According to EANTC. the vendors participating in the test have verified that their Carrier Ethernet solutions support triple play, mobile backhaul and business services using Carrier Ethernet E-Line, E-LAN and E-Tree services.

The initial results of the tests have been generally positive, said Carsten Rossenhövel, managing director of research and manufacturer testing at EANTC.

"The level of interoperability for Ethernet OAM for the service link has been very assuring," he said.

He added that OAM performance monitoring, which underwent interoperability testing for the first time in the hot-staging event, also received good marks.

The major headache for the test network, Rossenhövel said, was E-NNI, which is still being standardized by the Metro Ethernet Forum, making interoperability difficult to test. EANTC subsequently tested several alternative options, including Provider Backbone Bridging, Q-in Q and MPLS Pseudowire Stitching.

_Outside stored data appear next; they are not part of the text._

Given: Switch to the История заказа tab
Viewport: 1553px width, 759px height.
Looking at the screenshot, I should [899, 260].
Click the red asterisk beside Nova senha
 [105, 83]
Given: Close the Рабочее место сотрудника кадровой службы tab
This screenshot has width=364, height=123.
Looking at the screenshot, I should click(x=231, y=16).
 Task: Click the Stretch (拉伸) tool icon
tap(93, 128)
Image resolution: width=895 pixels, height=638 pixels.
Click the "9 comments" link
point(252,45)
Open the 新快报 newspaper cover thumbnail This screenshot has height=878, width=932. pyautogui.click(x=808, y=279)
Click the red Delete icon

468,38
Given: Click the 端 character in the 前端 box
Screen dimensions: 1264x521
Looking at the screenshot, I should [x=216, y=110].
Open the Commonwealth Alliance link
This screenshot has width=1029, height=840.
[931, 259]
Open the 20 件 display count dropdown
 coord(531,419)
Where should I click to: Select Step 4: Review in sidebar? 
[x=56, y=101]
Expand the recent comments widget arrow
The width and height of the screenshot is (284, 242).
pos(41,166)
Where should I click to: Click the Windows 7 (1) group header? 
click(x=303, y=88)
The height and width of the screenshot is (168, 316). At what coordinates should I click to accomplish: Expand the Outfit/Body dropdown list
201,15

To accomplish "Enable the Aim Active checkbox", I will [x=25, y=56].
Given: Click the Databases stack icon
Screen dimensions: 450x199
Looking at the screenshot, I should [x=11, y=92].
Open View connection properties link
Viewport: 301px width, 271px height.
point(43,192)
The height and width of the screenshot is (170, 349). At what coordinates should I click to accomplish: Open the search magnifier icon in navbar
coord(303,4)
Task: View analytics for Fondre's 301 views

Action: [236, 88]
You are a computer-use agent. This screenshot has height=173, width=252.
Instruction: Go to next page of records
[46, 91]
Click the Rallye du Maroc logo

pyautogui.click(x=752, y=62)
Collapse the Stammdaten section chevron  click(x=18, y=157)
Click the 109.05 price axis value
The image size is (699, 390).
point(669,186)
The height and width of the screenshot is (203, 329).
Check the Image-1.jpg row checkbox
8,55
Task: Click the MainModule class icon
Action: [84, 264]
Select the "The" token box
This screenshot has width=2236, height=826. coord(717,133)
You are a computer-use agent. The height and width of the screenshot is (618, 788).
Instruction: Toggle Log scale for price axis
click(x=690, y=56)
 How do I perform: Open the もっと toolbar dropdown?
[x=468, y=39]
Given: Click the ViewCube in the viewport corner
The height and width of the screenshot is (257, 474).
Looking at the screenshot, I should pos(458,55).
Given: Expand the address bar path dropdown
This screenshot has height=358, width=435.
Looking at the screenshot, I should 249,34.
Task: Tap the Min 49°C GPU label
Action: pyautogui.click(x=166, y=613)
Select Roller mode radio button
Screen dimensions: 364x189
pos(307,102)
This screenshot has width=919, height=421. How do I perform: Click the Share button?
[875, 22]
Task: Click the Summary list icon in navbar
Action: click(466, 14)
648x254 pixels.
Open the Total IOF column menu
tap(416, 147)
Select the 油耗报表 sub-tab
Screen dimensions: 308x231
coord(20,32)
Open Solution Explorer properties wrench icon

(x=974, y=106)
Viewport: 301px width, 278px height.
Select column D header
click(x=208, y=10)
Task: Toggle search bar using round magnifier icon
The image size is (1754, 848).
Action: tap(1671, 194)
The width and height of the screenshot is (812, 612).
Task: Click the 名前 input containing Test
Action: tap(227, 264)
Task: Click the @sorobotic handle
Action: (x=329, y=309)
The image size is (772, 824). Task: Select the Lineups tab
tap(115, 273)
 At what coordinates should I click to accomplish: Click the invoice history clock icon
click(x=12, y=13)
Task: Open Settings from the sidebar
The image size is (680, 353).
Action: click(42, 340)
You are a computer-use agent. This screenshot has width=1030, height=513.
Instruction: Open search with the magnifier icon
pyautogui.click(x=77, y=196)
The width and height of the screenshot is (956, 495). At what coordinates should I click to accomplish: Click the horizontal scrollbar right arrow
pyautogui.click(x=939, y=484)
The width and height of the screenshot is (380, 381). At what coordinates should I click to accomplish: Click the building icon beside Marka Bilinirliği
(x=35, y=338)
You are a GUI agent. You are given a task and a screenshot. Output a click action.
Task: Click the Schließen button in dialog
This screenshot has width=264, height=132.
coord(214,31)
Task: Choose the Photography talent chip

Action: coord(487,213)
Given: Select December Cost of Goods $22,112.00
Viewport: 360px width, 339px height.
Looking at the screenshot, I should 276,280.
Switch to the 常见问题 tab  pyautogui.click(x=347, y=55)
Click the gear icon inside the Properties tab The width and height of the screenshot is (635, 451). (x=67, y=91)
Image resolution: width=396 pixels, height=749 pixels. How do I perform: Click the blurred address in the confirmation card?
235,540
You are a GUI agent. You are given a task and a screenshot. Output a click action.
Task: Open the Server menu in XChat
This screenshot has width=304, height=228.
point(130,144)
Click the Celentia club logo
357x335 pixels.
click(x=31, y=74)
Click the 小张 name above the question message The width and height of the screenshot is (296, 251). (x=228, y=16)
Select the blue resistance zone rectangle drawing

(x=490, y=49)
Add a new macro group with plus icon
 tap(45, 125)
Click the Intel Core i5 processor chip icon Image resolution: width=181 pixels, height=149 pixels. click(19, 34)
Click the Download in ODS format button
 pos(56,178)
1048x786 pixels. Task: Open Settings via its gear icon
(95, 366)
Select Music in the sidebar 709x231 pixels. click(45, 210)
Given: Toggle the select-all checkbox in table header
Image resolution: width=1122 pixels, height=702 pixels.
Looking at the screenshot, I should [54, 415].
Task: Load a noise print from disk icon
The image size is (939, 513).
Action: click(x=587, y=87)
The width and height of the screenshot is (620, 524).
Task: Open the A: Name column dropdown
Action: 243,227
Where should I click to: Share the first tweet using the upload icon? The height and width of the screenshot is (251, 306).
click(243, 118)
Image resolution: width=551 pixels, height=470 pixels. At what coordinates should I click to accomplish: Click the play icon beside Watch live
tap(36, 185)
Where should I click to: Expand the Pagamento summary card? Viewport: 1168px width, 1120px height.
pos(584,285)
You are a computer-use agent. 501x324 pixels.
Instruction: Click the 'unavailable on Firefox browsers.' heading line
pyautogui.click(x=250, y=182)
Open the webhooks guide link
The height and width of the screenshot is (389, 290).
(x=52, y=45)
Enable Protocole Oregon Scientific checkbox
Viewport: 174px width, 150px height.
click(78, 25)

Rossenhövel told telecomasia.net that the public test - the first that EANTC has done in Asia - went well, despite using some different boxes from the ones used in the hot-staging event.

One potential problem with doing such tests is finding hotels with sufficient power to run six racks of gear. Rossenhövel said this turned out not to a problem at Singapore's Concorde Hotel, but that other hotels in Europe have sometimes asked EANTC to provide its own power generator.

"We've blown up a few hotel grids doing these demos," he joked.